# Ratings fatigue or Stupid badges?



## UberAnt39 (Jun 1, 2016)

Used to be 70-75% of rides would give a rating, month after month it was the same. Then, maybe about the time Badges arrived, it dropped way down. Every week now about 1/4 of trips give a rating. It cuts both ways I guess, but it sure gives an unhappy pax with an itchy 1* finger a lot more say than he should have.


----------



## DexNex (Apr 18, 2015)

I see the same. That is why your first 500 trips are so critical now.


----------



## Shangsta (Aug 15, 2016)

UberAnt39 said:


> Used to be 70-75% of rides would give a rating, month after month it was the same. Then, maybe about the time Badges arrived, it dropped way down. Every week now about 1/4 of trips give a rating. It cuts both ways I guess, but it sure gives an unhappy pax with an itchy 1* finger a lot more say than he should have.


It's not fatigue, it's the new pax app. It used to ask them to rate their previous driver when the trip ended and if not then the next time the pax opened the app. Now pax have to click around a bit to rate their driver and most don't take the time.

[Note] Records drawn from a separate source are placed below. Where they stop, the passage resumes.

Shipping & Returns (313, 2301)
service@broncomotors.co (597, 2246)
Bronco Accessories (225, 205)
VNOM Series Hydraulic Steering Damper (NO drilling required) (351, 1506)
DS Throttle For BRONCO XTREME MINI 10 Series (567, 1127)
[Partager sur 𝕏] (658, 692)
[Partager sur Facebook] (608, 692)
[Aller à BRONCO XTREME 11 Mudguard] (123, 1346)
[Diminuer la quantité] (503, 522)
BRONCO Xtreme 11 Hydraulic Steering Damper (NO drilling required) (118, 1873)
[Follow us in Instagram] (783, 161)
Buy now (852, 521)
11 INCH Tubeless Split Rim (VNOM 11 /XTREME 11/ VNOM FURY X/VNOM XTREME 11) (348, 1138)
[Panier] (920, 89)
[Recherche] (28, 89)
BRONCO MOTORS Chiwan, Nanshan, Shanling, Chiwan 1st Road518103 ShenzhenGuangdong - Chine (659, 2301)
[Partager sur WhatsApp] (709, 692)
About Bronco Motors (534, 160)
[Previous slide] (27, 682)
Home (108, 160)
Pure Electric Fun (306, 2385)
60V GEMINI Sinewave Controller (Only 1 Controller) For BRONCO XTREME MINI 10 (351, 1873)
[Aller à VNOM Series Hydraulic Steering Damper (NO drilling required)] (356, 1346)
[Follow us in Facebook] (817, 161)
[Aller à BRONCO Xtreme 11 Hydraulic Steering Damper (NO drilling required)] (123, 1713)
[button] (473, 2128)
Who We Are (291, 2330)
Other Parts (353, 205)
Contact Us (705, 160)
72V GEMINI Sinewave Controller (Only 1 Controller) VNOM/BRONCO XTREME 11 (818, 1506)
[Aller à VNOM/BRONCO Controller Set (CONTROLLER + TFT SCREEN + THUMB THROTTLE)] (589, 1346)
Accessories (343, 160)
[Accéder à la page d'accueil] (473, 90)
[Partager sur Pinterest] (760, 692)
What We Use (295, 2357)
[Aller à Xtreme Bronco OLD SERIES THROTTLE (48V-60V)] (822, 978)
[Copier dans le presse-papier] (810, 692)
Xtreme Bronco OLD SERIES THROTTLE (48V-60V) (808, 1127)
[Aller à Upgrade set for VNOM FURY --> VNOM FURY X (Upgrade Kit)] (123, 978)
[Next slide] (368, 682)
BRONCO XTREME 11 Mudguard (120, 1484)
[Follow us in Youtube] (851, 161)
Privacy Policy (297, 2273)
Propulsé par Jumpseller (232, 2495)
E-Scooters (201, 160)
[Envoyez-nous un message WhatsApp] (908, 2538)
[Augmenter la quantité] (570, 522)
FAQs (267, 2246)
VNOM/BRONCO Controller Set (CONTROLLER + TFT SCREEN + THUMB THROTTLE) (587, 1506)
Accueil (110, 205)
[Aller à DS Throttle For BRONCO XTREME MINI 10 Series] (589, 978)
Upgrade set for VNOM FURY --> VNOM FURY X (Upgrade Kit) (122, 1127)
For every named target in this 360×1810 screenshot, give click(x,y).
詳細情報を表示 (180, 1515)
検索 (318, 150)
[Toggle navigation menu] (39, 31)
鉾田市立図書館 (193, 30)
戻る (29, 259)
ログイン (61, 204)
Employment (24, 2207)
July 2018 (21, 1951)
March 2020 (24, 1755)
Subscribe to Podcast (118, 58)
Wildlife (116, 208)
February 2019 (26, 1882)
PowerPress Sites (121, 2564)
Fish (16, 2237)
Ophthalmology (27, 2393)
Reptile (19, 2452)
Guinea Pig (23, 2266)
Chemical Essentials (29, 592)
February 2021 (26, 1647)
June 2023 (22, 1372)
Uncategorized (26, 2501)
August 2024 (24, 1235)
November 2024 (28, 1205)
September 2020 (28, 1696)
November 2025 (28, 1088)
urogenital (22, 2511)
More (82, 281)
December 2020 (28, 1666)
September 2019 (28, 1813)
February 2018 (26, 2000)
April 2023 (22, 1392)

Like D.N. implied, it's helpful to have a lot of rated trips under your belt to cushion your ratings.


----------



## Canteev (Dec 13, 2016)

I almost got burned by this. Due to an awful first 3-4 days and driving mostly on weekends, I spent a good 3-4 months under 4.6.Fortunately, I was able to pass that threshold just as Uber rollled out the new pax app. I usually don't do more than 9-10 trips per week, but I'm struggling to get more than 1-2 ratings per week. The sad thing is that it's the people who want to give a 1 star that take the time to rate drivers.


----------



## steveK2016 (Jul 31, 2016)

Yea definitely something wrong here.

I used to get 80% rated trips, so if I got around 20 trips I would get 15 5 star ratings. Now I'm closer to 25%, so that's only 5 5 star ratings.

The issue? Before, after a full weekend, I'd have 30 5 star ratings that could cushion the blow if I have that 1 star nightmare pax which would give an average of 4.87. Now I only have 10 5 star ratings so when that same 1 star pax appears, the average rating is 4.63, which is a failing grade.

Less 5 stars to offset the 1 stars will cause a lot of issues for drivers, especially those that are already blade running at 4.6/7


----------



## Emp9 (Apr 9, 2015)

yep same here down to 4 out of 10 pax for me.


----------



## Uber315 (Apr 11, 2016)

Well I had always been above 4.90 closer to 4.95 for my first 5000+ trips and now after the new app I am down to 4.76 no way no how it's me that's the problem!


----------